**Description of the task:**
Lines to return, exactly: from the line with "Click the Klaviyo gray progress bar" to the line with "Task: Delete Postman using its trash icon" in the entries below, both included.

*** Opening Available data ***

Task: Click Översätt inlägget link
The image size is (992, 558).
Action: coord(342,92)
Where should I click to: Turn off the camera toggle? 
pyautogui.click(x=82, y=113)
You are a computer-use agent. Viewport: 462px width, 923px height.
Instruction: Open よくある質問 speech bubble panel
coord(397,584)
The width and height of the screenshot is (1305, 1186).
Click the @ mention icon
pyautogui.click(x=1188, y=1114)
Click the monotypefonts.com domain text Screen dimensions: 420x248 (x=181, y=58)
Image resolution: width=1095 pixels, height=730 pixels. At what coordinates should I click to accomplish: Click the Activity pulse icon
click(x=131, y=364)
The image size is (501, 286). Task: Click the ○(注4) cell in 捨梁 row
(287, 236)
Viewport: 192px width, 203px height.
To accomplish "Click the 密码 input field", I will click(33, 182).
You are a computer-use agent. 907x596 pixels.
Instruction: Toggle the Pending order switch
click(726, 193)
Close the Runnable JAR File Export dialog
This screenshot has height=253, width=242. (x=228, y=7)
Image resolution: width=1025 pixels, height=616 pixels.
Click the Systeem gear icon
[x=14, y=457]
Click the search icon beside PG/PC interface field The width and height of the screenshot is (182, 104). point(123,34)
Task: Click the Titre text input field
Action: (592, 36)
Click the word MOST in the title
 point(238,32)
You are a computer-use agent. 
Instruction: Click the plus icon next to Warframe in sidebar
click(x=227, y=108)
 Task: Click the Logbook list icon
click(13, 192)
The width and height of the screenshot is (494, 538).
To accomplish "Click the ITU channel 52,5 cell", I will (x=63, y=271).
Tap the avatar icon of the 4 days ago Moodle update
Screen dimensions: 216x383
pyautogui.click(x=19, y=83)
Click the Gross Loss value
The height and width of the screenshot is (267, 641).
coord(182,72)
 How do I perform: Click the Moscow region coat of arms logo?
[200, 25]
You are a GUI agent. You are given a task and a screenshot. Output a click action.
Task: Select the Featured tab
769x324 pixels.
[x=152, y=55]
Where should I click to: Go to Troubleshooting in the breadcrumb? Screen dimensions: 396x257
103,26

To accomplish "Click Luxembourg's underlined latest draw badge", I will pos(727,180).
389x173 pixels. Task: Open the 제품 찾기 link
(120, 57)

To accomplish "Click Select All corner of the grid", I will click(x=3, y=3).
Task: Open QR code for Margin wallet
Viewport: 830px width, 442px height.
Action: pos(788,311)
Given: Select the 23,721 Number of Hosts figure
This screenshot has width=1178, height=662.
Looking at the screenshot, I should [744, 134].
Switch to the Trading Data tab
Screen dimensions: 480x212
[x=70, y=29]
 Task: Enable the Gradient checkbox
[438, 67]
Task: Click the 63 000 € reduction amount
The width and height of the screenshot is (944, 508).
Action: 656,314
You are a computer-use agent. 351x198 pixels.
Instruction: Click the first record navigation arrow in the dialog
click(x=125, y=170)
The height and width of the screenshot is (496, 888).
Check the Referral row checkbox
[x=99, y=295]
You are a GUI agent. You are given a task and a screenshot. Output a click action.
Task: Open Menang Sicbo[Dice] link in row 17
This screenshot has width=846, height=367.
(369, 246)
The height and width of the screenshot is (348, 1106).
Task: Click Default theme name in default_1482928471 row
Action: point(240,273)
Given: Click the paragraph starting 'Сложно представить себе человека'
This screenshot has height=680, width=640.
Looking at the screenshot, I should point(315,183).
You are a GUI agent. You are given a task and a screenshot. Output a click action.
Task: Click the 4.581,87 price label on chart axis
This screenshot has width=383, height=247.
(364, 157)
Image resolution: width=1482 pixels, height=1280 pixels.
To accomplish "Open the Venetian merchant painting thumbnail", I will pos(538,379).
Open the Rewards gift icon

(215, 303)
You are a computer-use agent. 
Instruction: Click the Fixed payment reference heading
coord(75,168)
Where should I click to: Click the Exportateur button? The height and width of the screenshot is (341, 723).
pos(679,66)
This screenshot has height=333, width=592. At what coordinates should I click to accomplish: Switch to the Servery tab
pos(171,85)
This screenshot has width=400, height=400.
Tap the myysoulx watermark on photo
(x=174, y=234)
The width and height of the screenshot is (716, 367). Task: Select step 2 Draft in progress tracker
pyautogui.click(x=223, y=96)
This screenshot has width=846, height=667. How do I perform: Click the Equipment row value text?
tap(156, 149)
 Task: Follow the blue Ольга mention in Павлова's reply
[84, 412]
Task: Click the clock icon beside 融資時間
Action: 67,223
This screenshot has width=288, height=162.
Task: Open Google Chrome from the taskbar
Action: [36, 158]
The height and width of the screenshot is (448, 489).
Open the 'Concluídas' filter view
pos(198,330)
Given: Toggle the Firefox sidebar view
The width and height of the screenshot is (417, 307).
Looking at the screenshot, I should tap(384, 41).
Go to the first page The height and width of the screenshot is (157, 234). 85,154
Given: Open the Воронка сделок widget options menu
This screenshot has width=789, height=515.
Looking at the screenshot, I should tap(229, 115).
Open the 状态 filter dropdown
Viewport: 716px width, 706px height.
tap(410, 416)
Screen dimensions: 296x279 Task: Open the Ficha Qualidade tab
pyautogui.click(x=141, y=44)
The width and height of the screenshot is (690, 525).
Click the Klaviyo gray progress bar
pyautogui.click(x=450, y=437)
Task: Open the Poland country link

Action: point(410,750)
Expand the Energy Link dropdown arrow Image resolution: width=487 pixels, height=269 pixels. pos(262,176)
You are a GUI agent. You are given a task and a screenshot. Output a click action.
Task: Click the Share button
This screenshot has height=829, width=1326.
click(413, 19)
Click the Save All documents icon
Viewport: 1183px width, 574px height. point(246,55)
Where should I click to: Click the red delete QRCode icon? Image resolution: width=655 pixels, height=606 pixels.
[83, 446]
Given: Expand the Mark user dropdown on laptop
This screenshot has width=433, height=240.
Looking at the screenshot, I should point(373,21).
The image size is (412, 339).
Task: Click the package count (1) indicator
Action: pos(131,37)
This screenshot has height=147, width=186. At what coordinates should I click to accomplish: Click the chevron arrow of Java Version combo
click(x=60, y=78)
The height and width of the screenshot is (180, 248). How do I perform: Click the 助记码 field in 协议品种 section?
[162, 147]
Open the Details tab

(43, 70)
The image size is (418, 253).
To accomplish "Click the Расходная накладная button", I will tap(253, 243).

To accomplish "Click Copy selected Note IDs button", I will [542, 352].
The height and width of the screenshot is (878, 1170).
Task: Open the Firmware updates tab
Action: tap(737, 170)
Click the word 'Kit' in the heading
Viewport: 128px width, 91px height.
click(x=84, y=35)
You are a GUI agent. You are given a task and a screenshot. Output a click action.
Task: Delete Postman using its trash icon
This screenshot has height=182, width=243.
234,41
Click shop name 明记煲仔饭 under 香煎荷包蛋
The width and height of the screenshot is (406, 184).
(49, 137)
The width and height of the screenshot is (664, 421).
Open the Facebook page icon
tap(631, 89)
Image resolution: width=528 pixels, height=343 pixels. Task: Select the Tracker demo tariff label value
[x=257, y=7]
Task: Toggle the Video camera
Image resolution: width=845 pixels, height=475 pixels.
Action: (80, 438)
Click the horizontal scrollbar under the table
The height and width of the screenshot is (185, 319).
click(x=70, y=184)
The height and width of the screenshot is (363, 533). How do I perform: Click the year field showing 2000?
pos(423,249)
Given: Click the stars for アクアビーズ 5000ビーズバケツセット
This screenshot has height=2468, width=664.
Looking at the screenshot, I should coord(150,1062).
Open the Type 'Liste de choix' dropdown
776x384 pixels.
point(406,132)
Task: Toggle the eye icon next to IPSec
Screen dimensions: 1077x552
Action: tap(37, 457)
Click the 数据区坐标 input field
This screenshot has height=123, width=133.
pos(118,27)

*** Closing Available data ***

**Result of this task:**
Click the Klaviyo gray progress bar
pyautogui.click(x=450, y=437)
Task: Open the Poland country link

Action: point(410,750)
Expand the Energy Link dropdown arrow Image resolution: width=487 pixels, height=269 pixels. pos(262,176)
You are a GUI agent. You are given a task and a screenshot. Output a click action.
Task: Click the Share button
This screenshot has height=829, width=1326.
click(413, 19)
Click the Save All documents icon
Viewport: 1183px width, 574px height. point(246,55)
Where should I click to: Click the red delete QRCode icon? Image resolution: width=655 pixels, height=606 pixels.
[83, 446]
Given: Expand the Mark user dropdown on laptop
This screenshot has width=433, height=240.
Looking at the screenshot, I should point(373,21).
The image size is (412, 339).
Task: Click the package count (1) indicator
Action: pos(131,37)
This screenshot has height=147, width=186. At what coordinates should I click to accomplish: Click the chevron arrow of Java Version combo
click(x=60, y=78)
The height and width of the screenshot is (180, 248). How do I perform: Click the 助记码 field in 协议品种 section?
[162, 147]
Open the Details tab

(43, 70)
The image size is (418, 253).
To accomplish "Click the Расходная накладная button", I will tap(253, 243).

To accomplish "Click Copy selected Note IDs button", I will [542, 352].
The height and width of the screenshot is (878, 1170).
Task: Open the Firmware updates tab
Action: tap(737, 170)
Click the word 'Kit' in the heading
Viewport: 128px width, 91px height.
click(x=84, y=35)
You are a GUI agent. You are given a task and a screenshot. Output a click action.
Task: Delete Postman using its trash icon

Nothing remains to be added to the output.